Thursday, May 19, 2016
A thousand miles
My library employer is not noted for its great generosity to us employees. Perhaps the library's outpouring of free books, movies, provisional "day" housing, classes, and information to the local community has exhausted its ability to give. Instead I have my strict employment contract, hammered out every three years between my union and the county. Never in all the years of contracts has my library ever said "Let's just this once throw the rule book out the window. What say you to a four percent raise! More vacation? A sushi lunch?" No, ever has it been a strict exchange of labor for an exacting attempt at fair compensation. We receive no special perks as library users other than that which craftiness and knowledge affords us. Our no-late-fines perk was nailed to a cross at least a decade ago. I regale new employees with stories about it. They are not sufficiently dazzled. Perhaps they recently worked somewhere that provided something amazing, like free pizza twice a year. The most lavish holiday gift ever provided to the staff here consisted of a large, three flavor tin of popcorn: orange flavor, brown flavor, and tan flavor. The annual In Service Day has long ago been stripped of any moments that might be seen as entertaining or engaging, let alone non work oriented. The desperately anticipated free lunch provided on that day consists of three dozen day old whole loaves of bread dropped simultaneously onto four tables. Each table also includes two jugs of water, one with a thin slice of lemon floating in it, one not. If you want to drink the water you must remember to bring your own cup.

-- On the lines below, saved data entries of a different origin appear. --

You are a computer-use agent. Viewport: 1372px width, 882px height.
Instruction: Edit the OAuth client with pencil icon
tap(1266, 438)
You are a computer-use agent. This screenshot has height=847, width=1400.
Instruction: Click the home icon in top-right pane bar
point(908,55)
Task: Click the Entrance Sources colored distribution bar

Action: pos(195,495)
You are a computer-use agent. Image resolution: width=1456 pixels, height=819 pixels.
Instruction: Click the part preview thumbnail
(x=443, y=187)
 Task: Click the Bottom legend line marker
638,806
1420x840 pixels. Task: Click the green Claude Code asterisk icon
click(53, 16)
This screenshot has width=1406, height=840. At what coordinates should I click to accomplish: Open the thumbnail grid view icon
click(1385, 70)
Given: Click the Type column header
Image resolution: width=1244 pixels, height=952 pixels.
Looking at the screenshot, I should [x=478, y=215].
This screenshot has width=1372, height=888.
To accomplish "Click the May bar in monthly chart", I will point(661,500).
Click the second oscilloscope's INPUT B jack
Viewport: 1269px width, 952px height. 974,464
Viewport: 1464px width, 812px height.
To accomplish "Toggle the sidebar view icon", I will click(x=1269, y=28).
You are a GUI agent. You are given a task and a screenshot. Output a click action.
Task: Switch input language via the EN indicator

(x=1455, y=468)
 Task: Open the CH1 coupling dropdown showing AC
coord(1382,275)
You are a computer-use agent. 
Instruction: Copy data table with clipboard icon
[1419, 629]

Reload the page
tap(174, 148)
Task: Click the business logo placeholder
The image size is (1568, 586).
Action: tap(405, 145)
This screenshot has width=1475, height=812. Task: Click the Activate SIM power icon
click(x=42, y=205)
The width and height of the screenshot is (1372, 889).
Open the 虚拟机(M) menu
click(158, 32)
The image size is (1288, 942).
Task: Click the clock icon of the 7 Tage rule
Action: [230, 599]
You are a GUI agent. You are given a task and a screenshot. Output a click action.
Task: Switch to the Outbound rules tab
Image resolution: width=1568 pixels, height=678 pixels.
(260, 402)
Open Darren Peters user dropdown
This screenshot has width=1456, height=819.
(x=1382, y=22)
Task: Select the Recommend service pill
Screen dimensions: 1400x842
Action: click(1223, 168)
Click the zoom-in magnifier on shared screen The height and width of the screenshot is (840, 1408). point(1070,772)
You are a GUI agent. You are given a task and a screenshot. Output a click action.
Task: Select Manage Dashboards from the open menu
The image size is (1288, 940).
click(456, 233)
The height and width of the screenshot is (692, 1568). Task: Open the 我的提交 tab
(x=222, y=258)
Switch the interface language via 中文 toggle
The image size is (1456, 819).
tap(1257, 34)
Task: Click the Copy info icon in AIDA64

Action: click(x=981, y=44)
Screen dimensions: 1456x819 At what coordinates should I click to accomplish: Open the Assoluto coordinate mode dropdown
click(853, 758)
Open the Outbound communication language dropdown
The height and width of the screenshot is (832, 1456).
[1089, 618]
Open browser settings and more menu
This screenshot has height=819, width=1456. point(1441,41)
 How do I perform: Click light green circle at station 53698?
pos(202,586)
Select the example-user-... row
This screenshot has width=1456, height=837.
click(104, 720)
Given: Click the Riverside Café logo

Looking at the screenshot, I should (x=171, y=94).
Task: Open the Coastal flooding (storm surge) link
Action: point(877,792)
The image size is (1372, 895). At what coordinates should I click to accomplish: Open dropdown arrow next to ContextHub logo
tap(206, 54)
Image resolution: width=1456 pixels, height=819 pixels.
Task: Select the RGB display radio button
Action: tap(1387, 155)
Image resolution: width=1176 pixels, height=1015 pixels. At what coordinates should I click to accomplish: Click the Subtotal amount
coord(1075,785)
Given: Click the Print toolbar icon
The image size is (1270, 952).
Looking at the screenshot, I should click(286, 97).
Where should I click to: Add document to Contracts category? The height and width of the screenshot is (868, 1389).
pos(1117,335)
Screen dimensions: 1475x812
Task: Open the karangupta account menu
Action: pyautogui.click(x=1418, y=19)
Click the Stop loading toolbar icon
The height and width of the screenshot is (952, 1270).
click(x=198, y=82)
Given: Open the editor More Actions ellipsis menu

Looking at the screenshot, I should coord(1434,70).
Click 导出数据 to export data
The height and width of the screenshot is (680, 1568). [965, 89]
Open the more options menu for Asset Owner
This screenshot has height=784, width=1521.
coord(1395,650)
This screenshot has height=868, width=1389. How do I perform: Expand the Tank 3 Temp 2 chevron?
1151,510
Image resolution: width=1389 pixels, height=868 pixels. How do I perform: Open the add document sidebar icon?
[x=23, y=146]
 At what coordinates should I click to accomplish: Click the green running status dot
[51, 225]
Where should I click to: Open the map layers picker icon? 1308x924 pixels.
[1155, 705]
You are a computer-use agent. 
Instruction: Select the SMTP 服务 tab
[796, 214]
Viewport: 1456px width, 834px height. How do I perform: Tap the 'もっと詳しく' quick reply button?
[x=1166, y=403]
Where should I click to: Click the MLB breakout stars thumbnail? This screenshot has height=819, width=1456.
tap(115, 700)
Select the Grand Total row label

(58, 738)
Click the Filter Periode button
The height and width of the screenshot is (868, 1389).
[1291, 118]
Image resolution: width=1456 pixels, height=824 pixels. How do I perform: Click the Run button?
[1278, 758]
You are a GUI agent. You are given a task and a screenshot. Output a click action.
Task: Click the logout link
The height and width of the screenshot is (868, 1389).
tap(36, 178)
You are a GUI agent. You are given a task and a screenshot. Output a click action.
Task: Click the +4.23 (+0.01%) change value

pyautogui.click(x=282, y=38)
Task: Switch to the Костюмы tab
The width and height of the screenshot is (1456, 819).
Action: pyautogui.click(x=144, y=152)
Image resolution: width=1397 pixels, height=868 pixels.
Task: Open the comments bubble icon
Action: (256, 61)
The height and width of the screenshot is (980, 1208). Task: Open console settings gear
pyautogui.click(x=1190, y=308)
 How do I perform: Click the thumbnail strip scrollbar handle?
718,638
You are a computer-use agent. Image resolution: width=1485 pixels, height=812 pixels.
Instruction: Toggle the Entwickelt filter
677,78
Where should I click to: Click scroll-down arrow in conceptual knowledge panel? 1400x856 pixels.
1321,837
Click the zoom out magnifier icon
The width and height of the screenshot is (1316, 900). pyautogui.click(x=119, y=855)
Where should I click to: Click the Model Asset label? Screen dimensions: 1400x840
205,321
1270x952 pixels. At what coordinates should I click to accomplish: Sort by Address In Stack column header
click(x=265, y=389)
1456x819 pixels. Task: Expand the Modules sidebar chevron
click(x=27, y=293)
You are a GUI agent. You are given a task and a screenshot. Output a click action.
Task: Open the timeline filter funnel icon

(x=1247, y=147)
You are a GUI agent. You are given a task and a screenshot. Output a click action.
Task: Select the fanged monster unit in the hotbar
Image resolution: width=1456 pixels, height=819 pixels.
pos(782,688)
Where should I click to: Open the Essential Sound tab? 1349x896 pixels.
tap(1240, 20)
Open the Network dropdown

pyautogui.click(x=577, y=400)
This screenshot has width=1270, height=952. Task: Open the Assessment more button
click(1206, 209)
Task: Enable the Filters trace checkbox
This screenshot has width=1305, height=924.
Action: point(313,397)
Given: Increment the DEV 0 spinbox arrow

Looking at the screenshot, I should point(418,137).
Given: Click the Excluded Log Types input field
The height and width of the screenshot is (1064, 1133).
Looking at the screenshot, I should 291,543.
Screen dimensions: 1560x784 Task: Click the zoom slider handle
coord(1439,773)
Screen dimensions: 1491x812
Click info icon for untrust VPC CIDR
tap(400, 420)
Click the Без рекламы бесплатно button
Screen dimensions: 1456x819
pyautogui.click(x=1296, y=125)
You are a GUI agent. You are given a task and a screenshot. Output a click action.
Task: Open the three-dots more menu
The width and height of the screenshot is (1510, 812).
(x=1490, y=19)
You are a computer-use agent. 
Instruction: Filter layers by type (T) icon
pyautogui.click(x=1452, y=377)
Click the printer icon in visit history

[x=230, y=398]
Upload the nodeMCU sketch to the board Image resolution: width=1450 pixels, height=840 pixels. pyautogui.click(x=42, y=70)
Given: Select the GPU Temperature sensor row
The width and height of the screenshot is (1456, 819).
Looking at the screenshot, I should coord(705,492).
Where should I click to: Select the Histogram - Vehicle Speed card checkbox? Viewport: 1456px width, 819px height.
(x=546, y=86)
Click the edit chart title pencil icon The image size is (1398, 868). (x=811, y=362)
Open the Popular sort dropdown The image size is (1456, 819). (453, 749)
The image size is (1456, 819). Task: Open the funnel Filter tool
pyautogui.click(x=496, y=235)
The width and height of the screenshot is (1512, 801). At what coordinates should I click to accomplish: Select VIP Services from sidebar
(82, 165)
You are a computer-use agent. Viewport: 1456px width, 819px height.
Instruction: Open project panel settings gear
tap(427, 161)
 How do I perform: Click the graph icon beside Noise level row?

This explains, perhaps, why I feel as I do about our paper towels. Loaded into the dispensers in ready locations, they are great big rolls of cheap, white, sort of absorbent towels. Tear a healthy chunk off and more towel spits out at you, all with a pleasant whirring sound. It seems to cheerily insist "Have more!"
"Don't mind if I do." You say as you help yourself to seconds. Two towels are better than one towel. Rainforests denuded? Global warming wastefulness? I don't care. I have so little. Let me have my endless towels!
I use these towels for everything. They are my plate or bowl for food. They are a safe work surface. They function as gloves. I dry my hands with them. I store things in them. I have made costumes out of them, and provisional garments. They are useful for cleaning and as a dish mat. Folded enough they function as padding, perhaps for an uneven table, or one can make a witty book cover out of them. One can sneeze into them or spit out into them the food one has inadvisably sampled from the free food table. I have made ice packs out of them, written on them, and applied them as a cooling poultice to my fevered brow. I have piled great gouts of them into a giant mop. And in a pinch they can be used to strain things like coffee or curds and whey. Endless towels are what I have here, my one free gift, and they are all the more dear to me for that.
I have always measured my time at this library in years. I have been here 21 years, almost 22 now. But perhaps I have gotten it all wrong. Rather I should measure my time here in towels, miles and miles of towels.